Thank you for your time this afternoon.”
The October 11 meeting itself was historic: for the first time in Connecticut history, members of the public were able to testify before the Criminal Justice Commission. It was a moment made possible because of advocacy from Smart Justice, a campaign led by justice-impacted people. Last year, Smart Justice sat in the audience as the Commission interviewed candidates seeking to become the Deputy Chief State’s Attorney for Operations (the second most powerful prosecutor in Connecticut). Last week, we and others were able to testify before the Commission because Smart Justice lobbied Governor Lamont and the Connecticut General Assembly to pass Public Act 19-59, requiring the Commission to meet in public at the Legislative Office Building and to take public comments on all appointments, reappointments, and discipline of key leadership positions within the Division of Criminal Justice.

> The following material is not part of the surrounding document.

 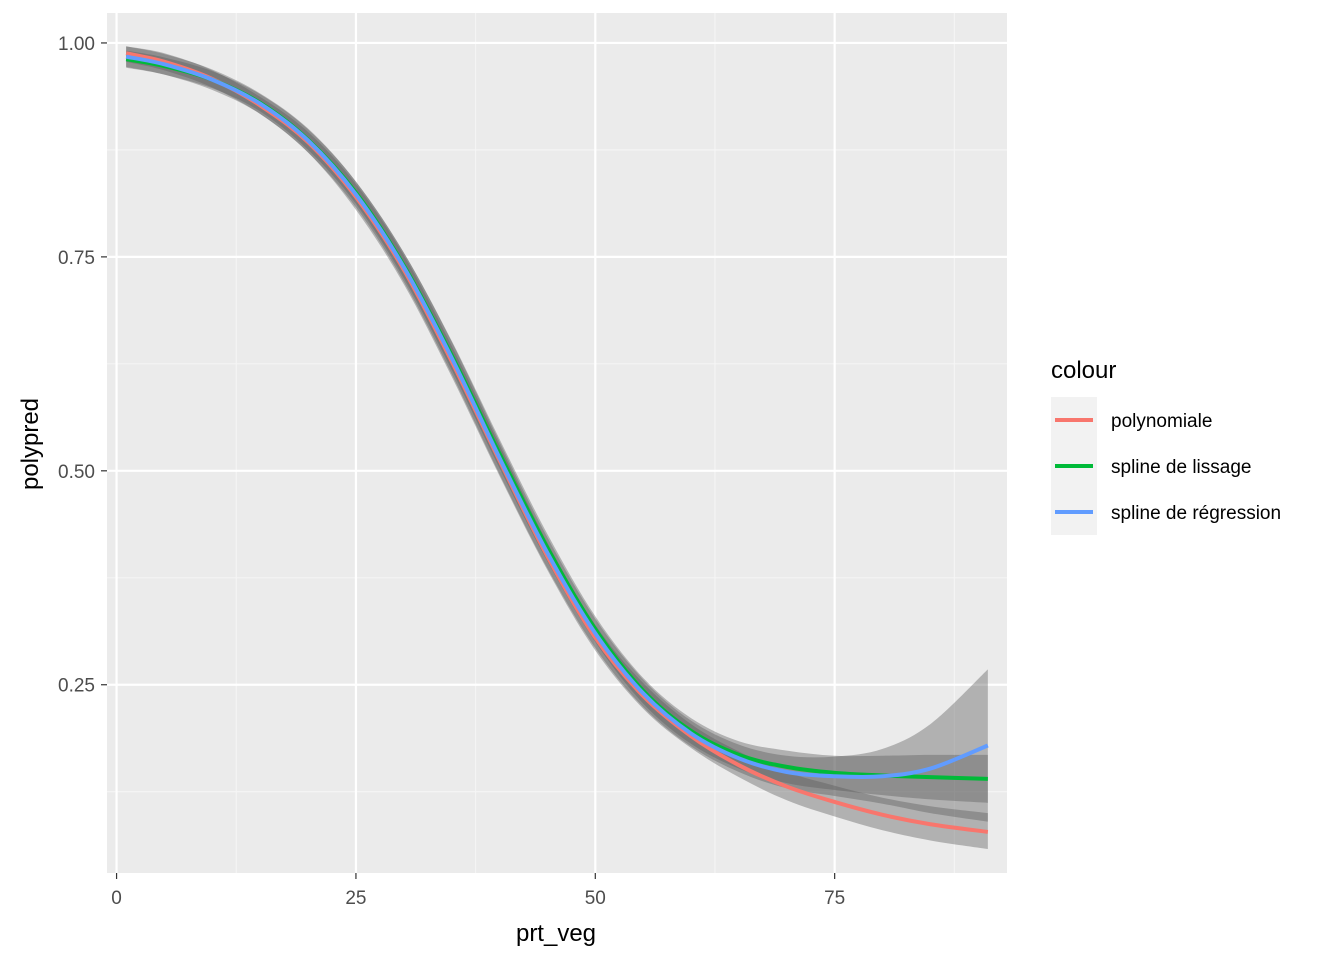 I want to click on x-axis-title: prt_veg, so click(x=556, y=934).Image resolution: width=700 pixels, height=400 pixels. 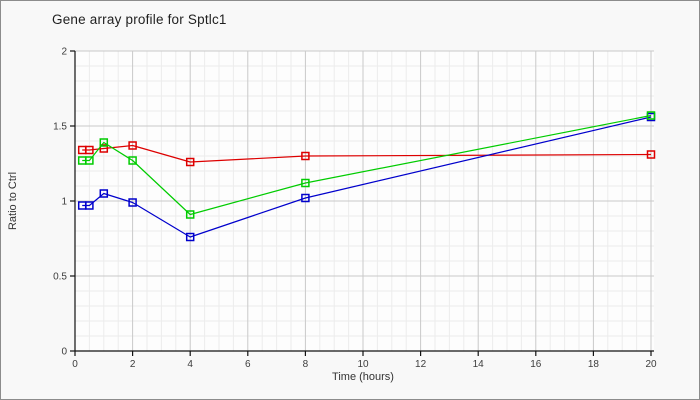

Public testimony, however, is just a first step. Whether Connecticut takes the next, necessary steps to create prosecutorial transparency and accountability, and whether prosecutors become active partners in the effort to decarcerate and pursue racial justice, will depend largely on who our state, through the power vested in the Commission, chooses as its next Chief State’s Attorney. For now, the Commission has appointed an interim person to temporarily fill in, and the Commission said during last week’s meeting that it would release the job posting on October 22.
Everyone has a role in ending mass incarceration, including prosecutors and the members of the Commission that appoints them. Smart Justice will keep taking action to tell Connecticut to choose a next Chief State’s Attorney who will vocally, actively work to end mass incarceration and racism in the justice system.